An urgent court application being filed by the South African Democratic Teachers’ Union (Sadtu) following the education department’s decision to have matric learners rewrite two examinations may not be the most sustainable course of action for learners in the long term.
This was the opinion of the Professional Educators’ Union (PEU) general secretary Ben Machipi, who reiterated the union’s stance on advocating for a mass rewrite as the only fair decision.
Mathematics paper two and Physical Science paper two were reportedly leaked last week.
Basic Education Minister Angie Motshekga reported the leaks on 18 November, and said the maths paper two exam would be written on 15 December, and the physical science paper two on 17 December.
On 4 December, more than 80% of matric exams had been written, and things were going smoothly, until the dreaded leaks.
The department said last week there were rumours of a business studies exam also being leaked, but that the paper was quickly replaced.
Full media statement by @DBE_SA Minister, Mrs Angie Motshekga on the progress of the Matric Exam and the implications of the leaked Maths and Science Papers @HubertMweli @ElijahMhlanga @GovernmentZA @SAgovnews @GCISMedia @The_NECT #NSCExams2020 #MatricExams pic.twitter.com/PDuhnGtCbu
— Dr Reginah Mhaule (@ReginahMhaule) December 4, 2020
Sadtu has committed to fighting the department’s decision to have all matric learners rewrite their exams.
Although the PEU said it was “greatly pained” by Motshekga’s decision, “a rewrite remains the only fair option that can be given to our learners under the circumstances”, especially because it is not known how many learners had seen the leaked papers.
Umalusi, the country’s education quality assurance agency, made the call that exam papers must be redone, something that should not be taken lightly, Machipi continued.
“When they say papers must be rewritten, because the reputation [of the exam] is irrevocably damaged, that is a big statement.”
Taking the court route
Machipi said taking Umalusi and the department’s decision to court could affect the learners who have yet to complete their exams.
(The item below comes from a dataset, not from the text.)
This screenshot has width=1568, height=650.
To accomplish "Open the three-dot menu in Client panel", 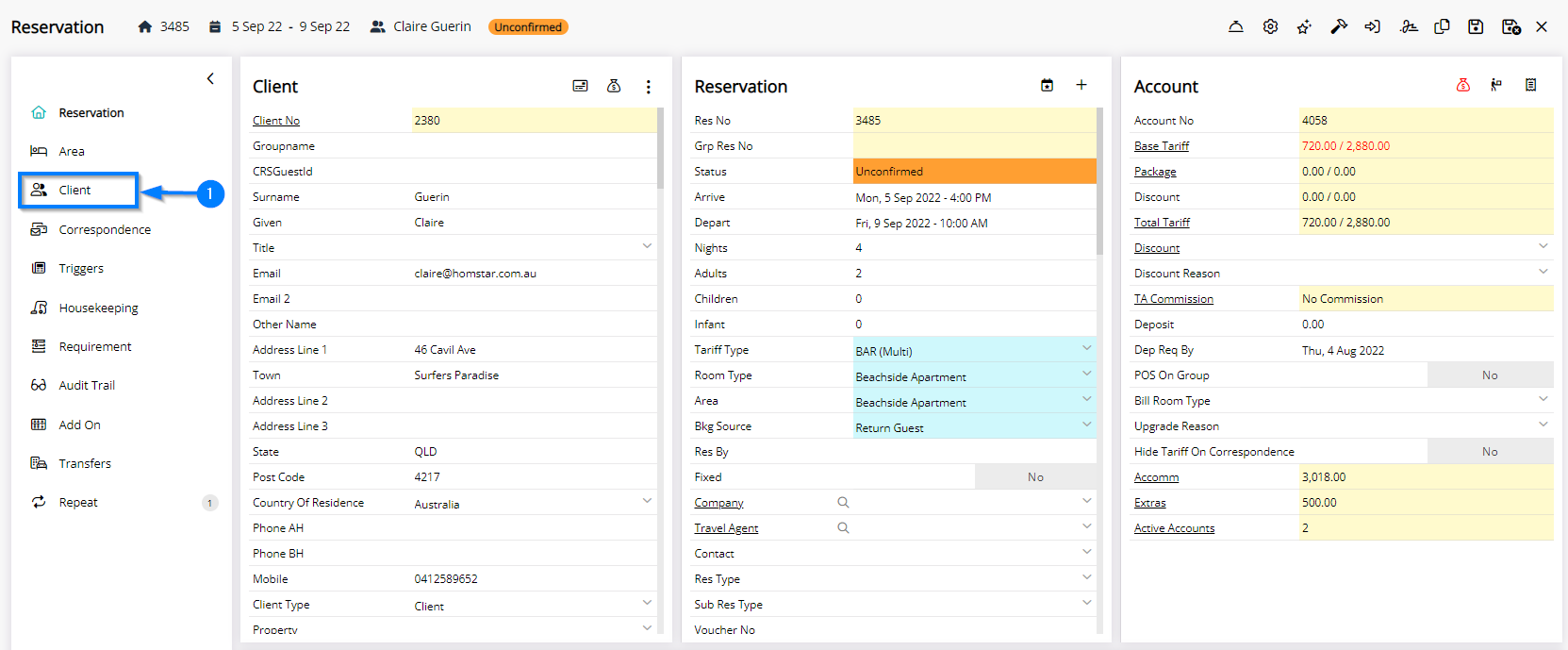I will (648, 87).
It will also likely impact when they receive their final results, which could affect their enrolment into tertiary institutions, Machipi explained.
“At the end of the day, they won’t get their results. There is no way Umalusi would release the results of affected learners, even if unions win.”
The credibility of the exams, and by proxy the credibility of the learners who wrote the leaked exam papers, could also be at risk. This is because public perception may drift towards scepticism, especially of learners that score high or full marks for the leaked papers.
Machipi said learners who do well may be made to feel as though they had seen the question paper beforehand, even if this was not the case.
Others may feel that it was because of the leak that learners did well.
“Learners furthering their studies along maths and science will always be looked at with questioning, and will have dark clouds hanging over their heads, if there is not a fair rewrite. It is revision, after all.”
Going the legal route does not have the desired “domino-effect that the DBE court battle won means that everyone wins.”
He said unions would have to take Umalusi to court as well, which could mean learners still awaiting their results, while their peers are already enrolled and starting classes at university level.
He said the PEU’s stance does not mean the union does not have “fighting spirit” for learners, but said their viewpoint was acting out of interest for the future of learners in the long-term.
The department has enlisted the services of a national investigation task team, operating under the national examinations irregularities committee, to investigate the leaks.
So far, a worker from a company contracted by the department to print exam papers, Themba Daniel Shikwambana, has been arrested for allegedly leaking maths paper two, and was released on R1 000 bail last week. His case will continue on 27 January 2021.